In the previous post, we talked about finding out where the danger zone is for new donors. Now let’s turn our attention to multi-year donors – and where their danger zone is.

If you’re serious about growing your organization by increasing supporters and income, you’re no doubt committed to strengthening the relationship your multi-year donors have with your organization. However, attrition is one of those things that just happens – but not always. There are things we can do – and are doing – to combat attrition.

One often overlooked factor of attrition is the danger zone for multi-year donors. This isn’t the same for every organization – or even for every donor file. But chances are there are one or two points in your relationship continuum with these repeat supporters where you’re most likely to lose them than at other points.

The challenge is to use your data to find out where this point (or points) is. Is it after 18 months? After three years? Obviously, not everyone will go into the danger zone at the same point, but there are likely places that are more dangerous than others when it comes to the volume of donor attrition.

Once you have determined the one or two most dangerous points, you need to plan what you are going to do before a donor gets to that point. For example, if your danger point is at 18 months, what about sending an email or placing a call at 12 months, thanking them for being a partner for the last year? Then at 17 months, send a short report of good news that their support made possible.

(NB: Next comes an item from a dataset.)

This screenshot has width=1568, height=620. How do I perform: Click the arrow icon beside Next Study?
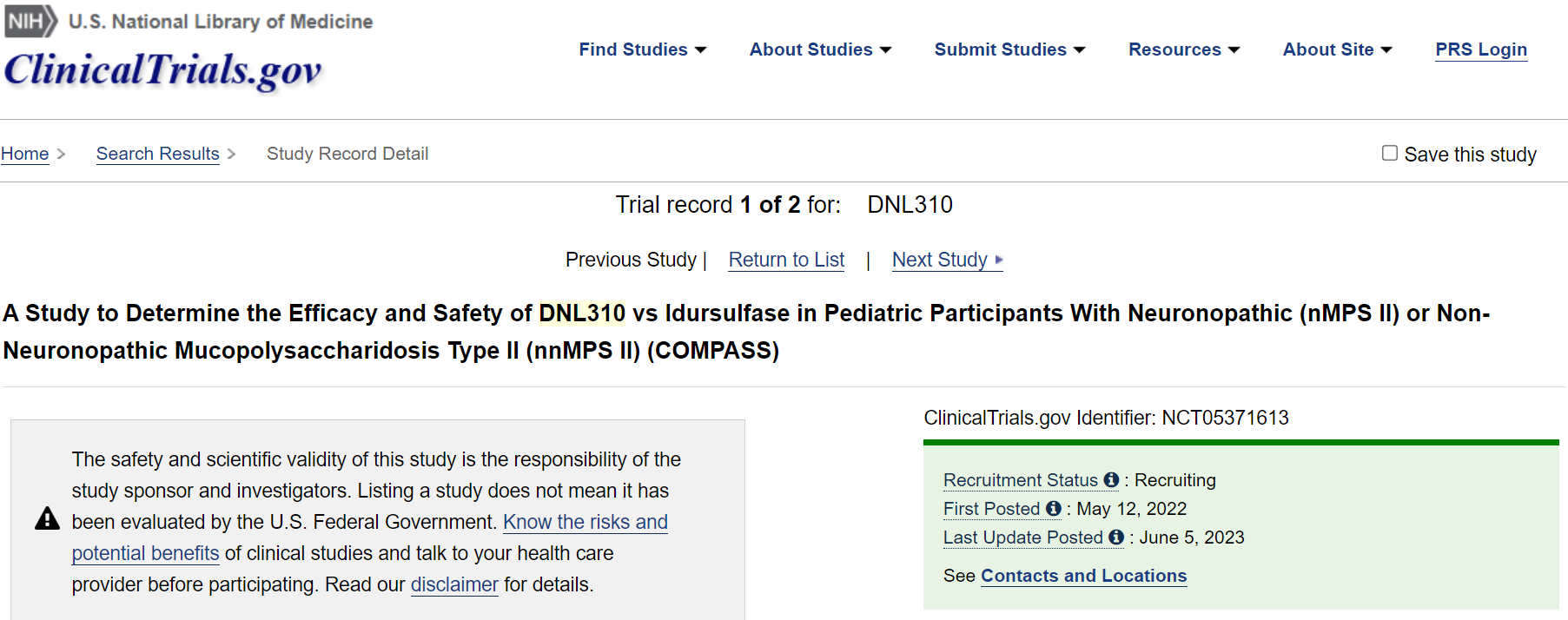click(x=999, y=260)
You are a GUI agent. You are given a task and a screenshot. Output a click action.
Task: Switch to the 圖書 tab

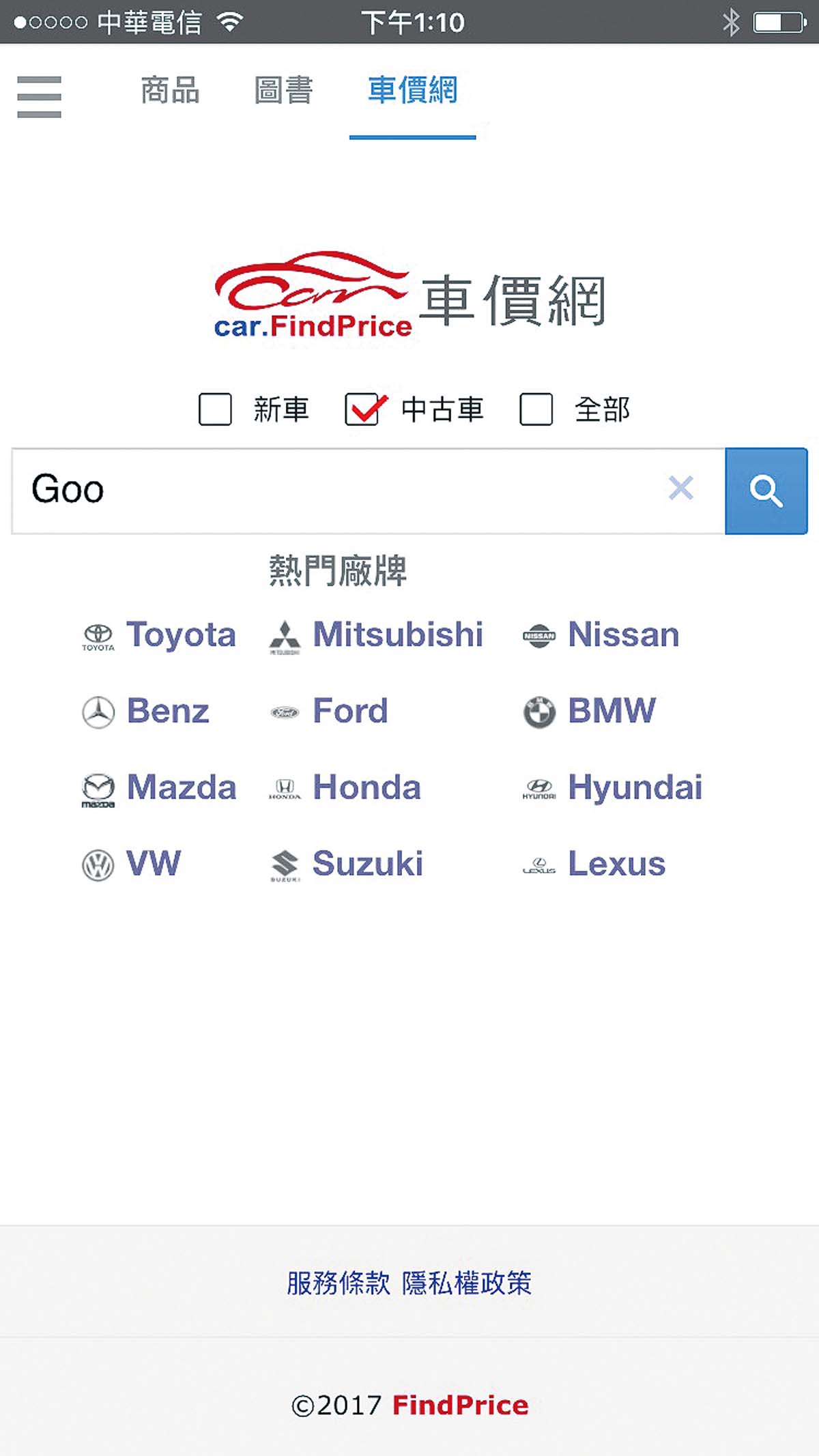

Another option is to have a “club” that is a way to recognize donors for their longevity. This doesn’t require a separate mail track or expensive gifts. Simply send a certificate, welcoming them to the XYZ Club “that honors extraordinary partners who have supported our mission for the last three years” (or whatever your danger zone is).

When a donor lapses, we tend to “pull out the stops” to bring them back into the active donor files – where, if nothing changes, they will potentially lapse again. Instead, let’s keep them from lapsing by showing extra appreciation and turn the danger zone into the Opportunity Zone – the place where we strategically invest in deeper relationships.